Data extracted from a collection
=-=-=-=-=
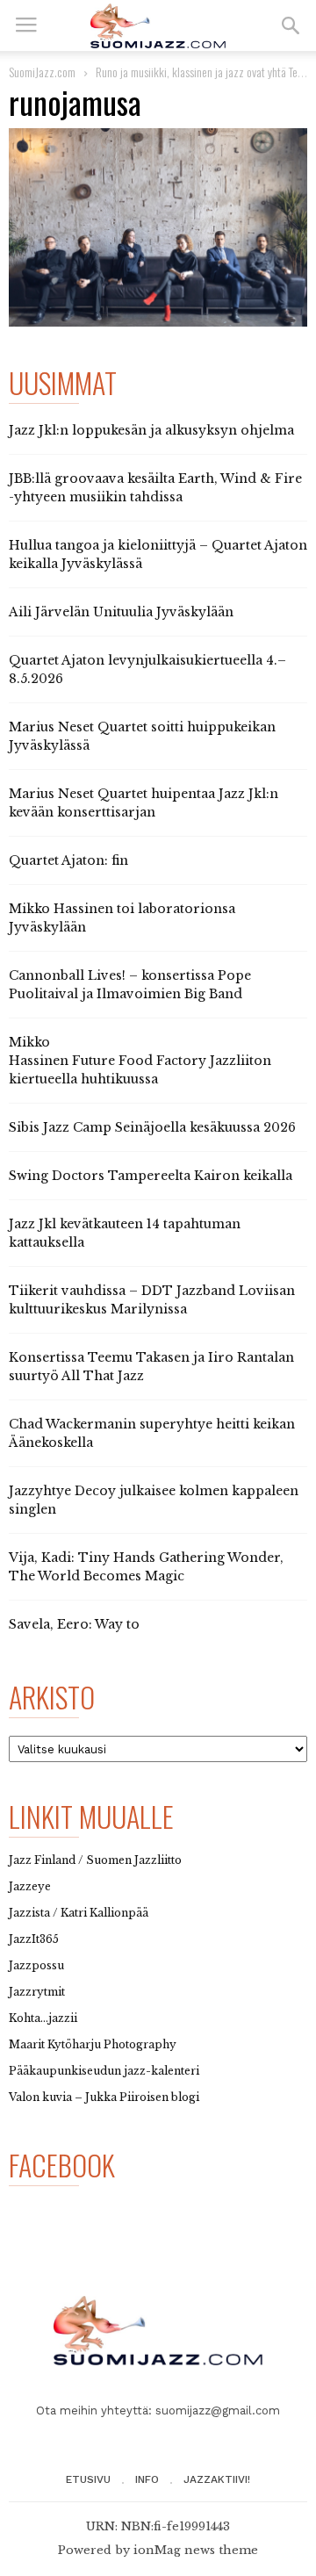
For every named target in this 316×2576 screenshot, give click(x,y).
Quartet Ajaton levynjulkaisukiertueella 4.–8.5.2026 (147, 669)
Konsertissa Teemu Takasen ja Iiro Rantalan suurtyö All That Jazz (151, 1366)
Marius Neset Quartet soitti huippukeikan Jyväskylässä (142, 736)
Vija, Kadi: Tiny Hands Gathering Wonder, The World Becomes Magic (146, 1567)
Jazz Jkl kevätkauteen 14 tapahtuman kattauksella (125, 1233)
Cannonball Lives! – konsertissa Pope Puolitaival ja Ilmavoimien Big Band (130, 985)
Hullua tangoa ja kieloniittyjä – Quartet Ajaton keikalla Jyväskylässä (158, 554)
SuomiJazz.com (42, 71)
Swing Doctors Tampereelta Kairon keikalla (150, 1176)
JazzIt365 (34, 1939)
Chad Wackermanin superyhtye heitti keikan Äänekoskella (152, 1433)
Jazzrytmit (37, 1991)
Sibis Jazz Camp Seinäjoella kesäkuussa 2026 (152, 1127)
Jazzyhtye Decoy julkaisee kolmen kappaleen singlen (153, 1500)
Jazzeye (30, 1886)
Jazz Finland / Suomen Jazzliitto (95, 1860)
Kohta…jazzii (43, 2018)
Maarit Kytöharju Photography (92, 2044)
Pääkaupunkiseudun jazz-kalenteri (104, 2070)
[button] (290, 25)
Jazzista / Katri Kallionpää (78, 1912)
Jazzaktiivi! (216, 2479)
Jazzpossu (36, 1965)
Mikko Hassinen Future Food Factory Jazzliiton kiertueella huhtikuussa (140, 1060)
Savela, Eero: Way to (74, 1624)
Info (147, 2479)
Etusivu (88, 2479)
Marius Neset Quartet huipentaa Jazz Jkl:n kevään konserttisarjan (143, 803)
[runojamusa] (158, 227)
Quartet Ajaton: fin (68, 860)
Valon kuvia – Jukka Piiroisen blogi (104, 2097)
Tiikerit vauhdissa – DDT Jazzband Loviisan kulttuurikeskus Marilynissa (152, 1300)
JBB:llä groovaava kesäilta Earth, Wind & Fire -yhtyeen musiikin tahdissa (155, 488)
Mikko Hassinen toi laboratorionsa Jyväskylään (122, 918)
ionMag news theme (195, 2550)
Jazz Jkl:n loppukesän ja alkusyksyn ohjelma (151, 430)
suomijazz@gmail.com (217, 2410)
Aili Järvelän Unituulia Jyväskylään (121, 612)
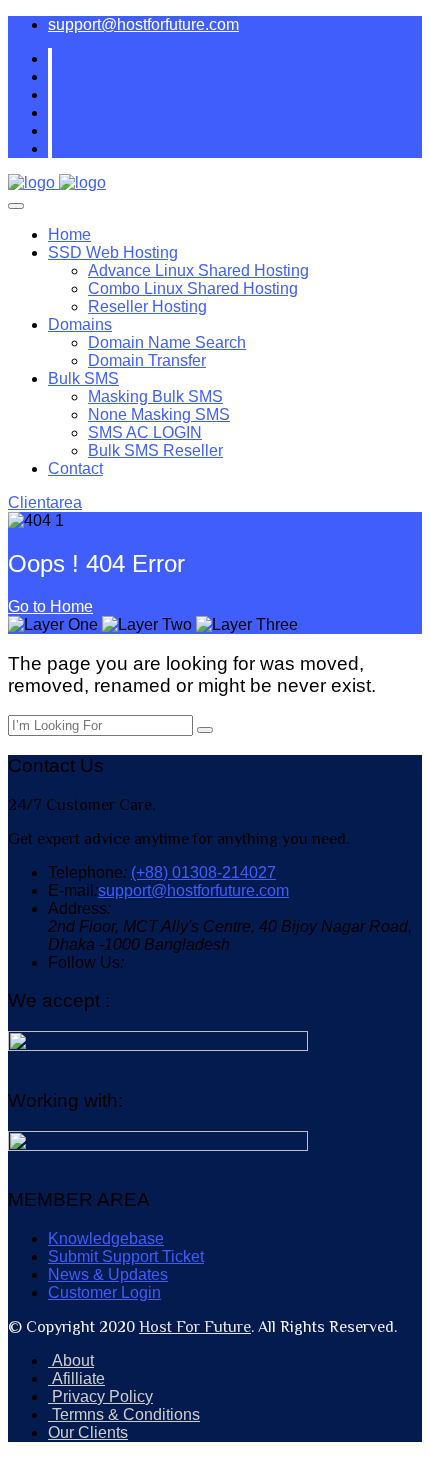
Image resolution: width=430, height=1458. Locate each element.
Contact (75, 468)
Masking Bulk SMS (155, 396)
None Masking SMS (159, 414)
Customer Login (104, 1292)
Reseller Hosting (147, 306)
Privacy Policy (100, 1396)
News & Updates (108, 1274)
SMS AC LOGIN (145, 432)
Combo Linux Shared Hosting (193, 288)
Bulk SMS (83, 378)
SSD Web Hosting (113, 252)
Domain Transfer (147, 360)
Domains (80, 324)
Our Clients (88, 1432)
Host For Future (195, 1327)
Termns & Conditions (124, 1414)
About (71, 1360)
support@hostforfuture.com (143, 24)
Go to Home (50, 606)
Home (69, 234)
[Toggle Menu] (16, 206)
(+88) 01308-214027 (203, 872)
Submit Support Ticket (126, 1256)
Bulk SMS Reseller (155, 450)
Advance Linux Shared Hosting (198, 270)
=-=-=-=-=
### To do
Any picture found in the data is to be skipped while the rest is copied exactly.

### Answer section
For every named target in this 316×2576 screenshot, give click(x,y).
Quartet Ajaton levynjulkaisukiertueella 4.–8.5.2026 (147, 669)
Konsertissa Teemu Takasen ja Iiro Rantalan suurtyö All That Jazz (151, 1366)
Marius Neset Quartet soitti huippukeikan Jyväskylässä (142, 736)
Vija, Kadi: Tiny Hands Gathering Wonder, The World Becomes Magic (146, 1567)
Jazz Jkl kevätkauteen 14 tapahtuman kattauksella (125, 1233)
Cannonball Lives! – konsertissa Pope Puolitaival ja Ilmavoimien Big Band (130, 985)
Hullua tangoa ja kieloniittyjä – Quartet Ajaton keikalla Jyväskylässä (158, 554)
SuomiJazz.com (42, 71)
Swing Doctors Tampereelta Kairon keikalla (150, 1176)
JazzIt365 (34, 1939)
Chad Wackermanin superyhtye heitti keikan Äänekoskella (152, 1433)
Jazzrytmit (37, 1991)
Sibis Jazz Camp Seinäjoella kesäkuussa 2026 (152, 1127)
Jazzyhtye Decoy julkaisee kolmen kappaleen singlen (153, 1500)
Jazzeye (30, 1886)
Jazz Finland / Suomen Jazzliitto (95, 1860)
Kohta…jazzii (43, 2018)
Maarit Kytöharju Photography (92, 2044)
Pääkaupunkiseudun jazz-kalenteri (104, 2070)
[button] (290, 25)
Jazzista / Katri Kallionpää (78, 1912)
Jazzaktiivi! (216, 2479)
Jazzpossu (36, 1965)
Mikko Hassinen Future Food Factory Jazzliiton kiertueella huhtikuussa (140, 1060)
Savela, Eero: Way to (74, 1624)
Info (147, 2479)
Etusivu (88, 2479)
Marius Neset Quartet huipentaa Jazz Jkl:n kevään konserttisarjan (143, 803)
[runojamusa] (158, 227)
Quartet Ajaton: fin (68, 860)
Valon kuvia – Jukka Piiroisen blogi (104, 2097)
Tiikerit vauhdissa – DDT Jazzband Loviisan kulttuurikeskus Marilynissa (152, 1300)
JBB:llä groovaava kesäilta Earth, Wind & Fire -yhtyeen musiikin tahdissa (155, 488)
Mikko Hassinen toi laboratorionsa Jyväskylään (122, 918)
ionMag news theme (195, 2550)
Jazz Jkl:n loppukesän ja alkusyksyn ohjelma (151, 430)
suomijazz@gmail.com (217, 2410)
Aili Järvelän Unituulia Jyväskylään (121, 612)
Image resolution: width=430, height=1458. Locate each element.
Contact (75, 468)
Masking Bulk SMS (155, 396)
None Masking SMS (159, 414)
Customer Login (104, 1292)
Reseller Hosting (147, 306)
Privacy Policy (100, 1396)
News & Updates (108, 1274)
SMS AC LOGIN (145, 432)
Combo Linux Shared Hosting (193, 288)
Bulk SMS (83, 378)
SSD Web Hosting (113, 252)
Domain Transfer (147, 360)
Domains (80, 324)
Our Clients (88, 1432)
Host For Future (195, 1327)
Termns & Conditions (124, 1414)
About (71, 1360)
support@hostforfuture.com (143, 24)
Go to Home (50, 606)
Home (69, 234)
[Toggle Menu] (16, 206)
(+88) 01308-214027 (203, 872)
Submit Support Ticket (126, 1256)
Bulk SMS Reseller (155, 450)
Advance Linux Shared Hosting (198, 270)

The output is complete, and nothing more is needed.